[Dataset records]

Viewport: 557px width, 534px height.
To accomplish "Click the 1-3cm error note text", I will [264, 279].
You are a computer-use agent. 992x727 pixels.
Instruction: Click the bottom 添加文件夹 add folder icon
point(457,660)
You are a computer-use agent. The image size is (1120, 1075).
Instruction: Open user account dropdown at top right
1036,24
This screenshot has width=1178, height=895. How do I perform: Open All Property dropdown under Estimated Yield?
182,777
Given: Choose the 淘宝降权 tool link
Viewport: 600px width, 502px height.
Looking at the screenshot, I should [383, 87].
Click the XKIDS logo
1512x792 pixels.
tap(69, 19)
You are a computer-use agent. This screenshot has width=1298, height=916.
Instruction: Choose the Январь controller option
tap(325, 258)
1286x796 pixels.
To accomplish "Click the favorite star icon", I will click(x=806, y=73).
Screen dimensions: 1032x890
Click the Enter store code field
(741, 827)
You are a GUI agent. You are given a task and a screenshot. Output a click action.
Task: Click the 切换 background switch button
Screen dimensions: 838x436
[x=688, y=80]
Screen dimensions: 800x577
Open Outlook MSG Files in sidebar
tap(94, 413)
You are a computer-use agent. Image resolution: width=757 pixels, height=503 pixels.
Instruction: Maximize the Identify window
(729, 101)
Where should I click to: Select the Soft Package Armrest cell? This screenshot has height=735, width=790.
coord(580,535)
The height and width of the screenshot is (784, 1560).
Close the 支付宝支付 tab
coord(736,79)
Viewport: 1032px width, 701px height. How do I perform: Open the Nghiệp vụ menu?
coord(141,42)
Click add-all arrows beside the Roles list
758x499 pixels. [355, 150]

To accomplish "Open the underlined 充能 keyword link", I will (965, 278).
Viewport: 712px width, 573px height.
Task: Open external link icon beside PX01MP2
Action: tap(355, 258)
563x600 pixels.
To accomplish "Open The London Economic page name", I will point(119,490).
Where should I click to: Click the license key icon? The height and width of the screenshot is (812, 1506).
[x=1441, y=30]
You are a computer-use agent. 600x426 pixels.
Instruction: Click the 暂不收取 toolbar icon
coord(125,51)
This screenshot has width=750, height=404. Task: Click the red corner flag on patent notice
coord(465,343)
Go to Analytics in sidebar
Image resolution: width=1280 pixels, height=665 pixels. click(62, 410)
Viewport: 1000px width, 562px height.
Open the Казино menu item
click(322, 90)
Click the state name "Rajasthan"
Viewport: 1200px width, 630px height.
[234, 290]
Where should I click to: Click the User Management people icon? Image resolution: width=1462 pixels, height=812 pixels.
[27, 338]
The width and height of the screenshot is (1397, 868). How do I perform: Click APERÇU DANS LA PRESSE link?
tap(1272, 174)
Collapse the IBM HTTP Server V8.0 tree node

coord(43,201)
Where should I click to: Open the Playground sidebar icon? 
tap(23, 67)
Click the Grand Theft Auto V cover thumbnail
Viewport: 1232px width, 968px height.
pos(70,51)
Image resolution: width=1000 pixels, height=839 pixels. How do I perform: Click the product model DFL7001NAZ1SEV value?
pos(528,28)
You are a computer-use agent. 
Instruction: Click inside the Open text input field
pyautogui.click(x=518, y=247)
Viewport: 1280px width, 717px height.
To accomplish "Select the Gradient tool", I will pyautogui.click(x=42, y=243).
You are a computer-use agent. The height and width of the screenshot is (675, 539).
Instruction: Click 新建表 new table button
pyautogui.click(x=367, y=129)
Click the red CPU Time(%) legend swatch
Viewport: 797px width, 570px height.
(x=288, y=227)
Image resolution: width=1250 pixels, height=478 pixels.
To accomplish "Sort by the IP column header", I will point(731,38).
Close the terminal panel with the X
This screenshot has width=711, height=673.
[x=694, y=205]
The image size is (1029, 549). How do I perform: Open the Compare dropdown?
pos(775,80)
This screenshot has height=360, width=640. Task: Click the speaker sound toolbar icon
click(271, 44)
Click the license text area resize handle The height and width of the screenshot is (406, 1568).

_About this task_:
Write every entry out again. Leave each one exactly as it is.

_Written response_:
Viewport: 557px width, 534px height.
To accomplish "Click the 1-3cm error note text", I will [264, 279].
You are a computer-use agent. 992x727 pixels.
Instruction: Click the bottom 添加文件夹 add folder icon
point(457,660)
You are a computer-use agent. The image size is (1120, 1075).
Instruction: Open user account dropdown at top right
1036,24
This screenshot has width=1178, height=895. How do I perform: Open All Property dropdown under Estimated Yield?
182,777
Given: Choose the 淘宝降权 tool link
Viewport: 600px width, 502px height.
Looking at the screenshot, I should [383, 87].
Click the XKIDS logo
1512x792 pixels.
tap(69, 19)
You are a computer-use agent. This screenshot has width=1298, height=916.
Instruction: Choose the Январь controller option
tap(325, 258)
1286x796 pixels.
To accomplish "Click the favorite star icon", I will click(x=806, y=73).
Screen dimensions: 1032x890
Click the Enter store code field
(741, 827)
You are a GUI agent. You are given a task and a screenshot. Output a click action.
Task: Click the 切换 background switch button
Screen dimensions: 838x436
[x=688, y=80]
Screen dimensions: 800x577
Open Outlook MSG Files in sidebar
tap(94, 413)
You are a computer-use agent. Image resolution: width=757 pixels, height=503 pixels.
Instruction: Maximize the Identify window
(729, 101)
Where should I click to: Select the Soft Package Armrest cell? This screenshot has height=735, width=790.
coord(580,535)
The height and width of the screenshot is (784, 1560).
Close the 支付宝支付 tab
coord(736,79)
Viewport: 1032px width, 701px height. How do I perform: Open the Nghiệp vụ menu?
coord(141,42)
Click add-all arrows beside the Roles list
758x499 pixels. [355, 150]

To accomplish "Open the underlined 充能 keyword link", I will (965, 278).
Viewport: 712px width, 573px height.
Task: Open external link icon beside PX01MP2
Action: tap(355, 258)
563x600 pixels.
To accomplish "Open The London Economic page name", I will point(119,490).
Where should I click to: Click the license key icon? The height and width of the screenshot is (812, 1506).
[x=1441, y=30]
You are a computer-use agent. 600x426 pixels.
Instruction: Click the 暂不收取 toolbar icon
coord(125,51)
This screenshot has width=750, height=404. Task: Click the red corner flag on patent notice
coord(465,343)
Go to Analytics in sidebar
Image resolution: width=1280 pixels, height=665 pixels. click(62, 410)
Viewport: 1000px width, 562px height.
Open the Казино menu item
click(322, 90)
Click the state name "Rajasthan"
Viewport: 1200px width, 630px height.
[234, 290]
Where should I click to: Click the User Management people icon? Image resolution: width=1462 pixels, height=812 pixels.
[27, 338]
The width and height of the screenshot is (1397, 868). How do I perform: Click APERÇU DANS LA PRESSE link?
tap(1272, 174)
Collapse the IBM HTTP Server V8.0 tree node

coord(43,201)
Where should I click to: Open the Playground sidebar icon? 
tap(23, 67)
Click the Grand Theft Auto V cover thumbnail
Viewport: 1232px width, 968px height.
pos(70,51)
Image resolution: width=1000 pixels, height=839 pixels. How do I perform: Click the product model DFL7001NAZ1SEV value?
pos(528,28)
You are a computer-use agent. 
Instruction: Click inside the Open text input field
pyautogui.click(x=518, y=247)
Viewport: 1280px width, 717px height.
To accomplish "Select the Gradient tool", I will pyautogui.click(x=42, y=243).
You are a computer-use agent. The height and width of the screenshot is (675, 539).
Instruction: Click 新建表 new table button
pyautogui.click(x=367, y=129)
Click the red CPU Time(%) legend swatch
Viewport: 797px width, 570px height.
(x=288, y=227)
Image resolution: width=1250 pixels, height=478 pixels.
To accomplish "Sort by the IP column header", I will point(731,38).
Close the terminal panel with the X
This screenshot has width=711, height=673.
[x=694, y=205]
The image size is (1029, 549). How do I perform: Open the Compare dropdown?
pos(775,80)
This screenshot has height=360, width=640. Task: Click the speaker sound toolbar icon
click(271, 44)
Click the license text area resize handle The height and width of the screenshot is (406, 1568).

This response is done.